Chapman Grant (March 27, 1887 – January 5, 1983) was an American herpetologist, historian, and publisher. He was the last living grandson of United States President Ulysses S. Grant.

He was married and had two children, one of whom survived him, his only son Ulysses S. Grant V.

==Biography==
Chapman Grant was born in Salem Center, New York, the son of Jesse Root Grant II, the youngest son of the 18th President of the United States Ulysses S. Grant. In 1892 he moved to San Diego with his parents.

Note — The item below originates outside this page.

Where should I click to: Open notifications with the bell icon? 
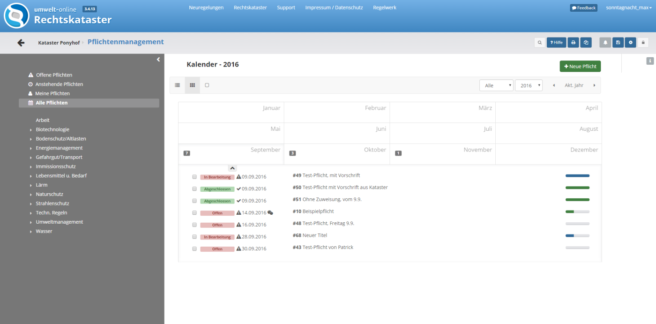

As a child, he spent time at the California Academy of Sciences, where he developed his interest in science. He graduated from Williams College in 1910. He became the assistant curator of entomology at the Children's Museum of the Brooklyn Institute of Arts and Sciences in September 1913. In November 1913, he left the museum for a military career beginning on the Mexican border. He was commissioned a 2nd Lieutenant in the 14th U.S. Cavalry. He married Mabel Glenn Ward in 1917. He continued his scientific studies while in the Army. When he was assigned as commandant of the Reserve Officers' Training Corps at the University of Wichita in the 1930s, he wrote scientific papers on herpetology and was curator at the Arkansas Valley Museum and Historical Society. He retired with a rank of major.

In the 1930s and 1950s several expeditions for the San Diego Natural History Museum and the Illinois Museum of Natural History led him to the study of the Caribbean herpetofauna where he described fifteen new taxa, including the blue iguana, the cotton ginner gecko, Gaige's dwarf gecko, Klauber's dwarf gecko, Nichols' dwarf gecko, Roosevelt's dwarf gecko, Townsend's dwarf gecko, Cook's anole, the Culebra Island giant anole, Cochran's croaking gecko, the web-footed coqui, Cook's robber frog, and the whistling coqui.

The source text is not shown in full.